Surely, the fact that this rings a bell in our experience is a truly sad commentary on the world in which we live. Perhaps, however, we can take comfort from the knowledge that in this regard things are no different today than they were two thousand years ago!
In Avot041 I wrote:
The husband would know that everything he possessed was mortgaged for the amount of the marriage deed. Thus he would think twice and three times before divorcing his wife. Yehuda Wiesen wrote:
But the ketuba amount due, usually 200 zuz, was not all that much money. So it would be a barrier to divorce only for the poor. I responded, essentially, that
the amount of 200 zuz it was customary to augment from two other sources: the husband was expected to provide an additional sum ('tosefet') and the bride's father was also expected to provide a good dowry ('nedunyah')…

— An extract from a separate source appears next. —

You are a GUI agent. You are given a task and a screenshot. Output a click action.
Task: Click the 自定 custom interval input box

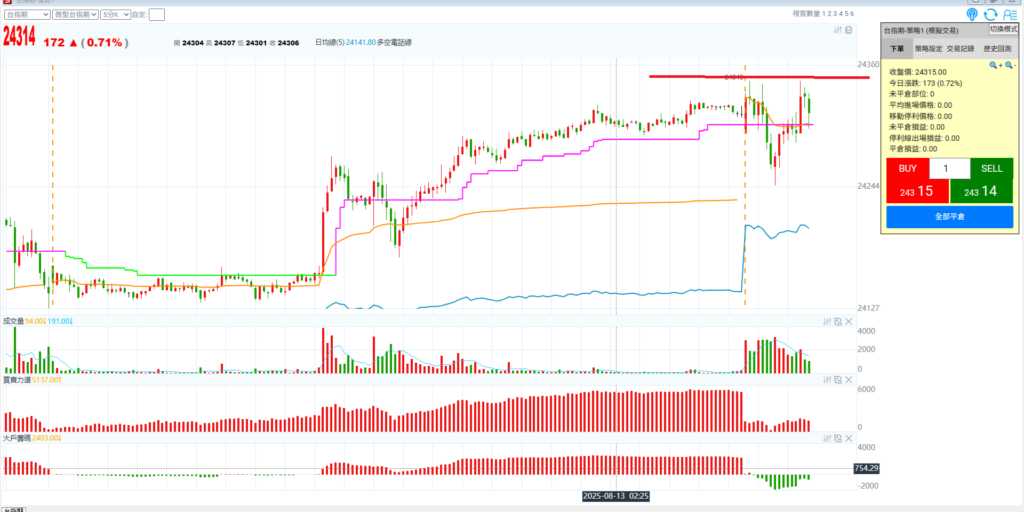[x=157, y=15]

Yehuda Wiesen now writes again:
If the bride did not enter the marriage with melog or tzon barzel property, the burden of 200 zuz would be only a modest barrier to the husband divorcing her. From where do we know that it was customary to augment the 200 zuz? I do not understand why people say that the ketuba with its 200 zuz requirement was a great boon for the wife, since the money would not support her all that long. Perhaps even that modest barrier to divorce was unique in its day.
I respond:
First of all I must explain the terms used by Yehuda. "Nikhsei Melog" refers to property which the wife brings to the common household upon marriage which the husband is entitled to administer and to enjoy any emoluments from the property; if the marriage ends in divorce the property reverts to the wife. For our present purposes we can say that the term "Nikhsei Tzon Barzel" has an identical meaning. (The literal meaning of the two terms is "usufractory property" and "iron-clad property" respectively.)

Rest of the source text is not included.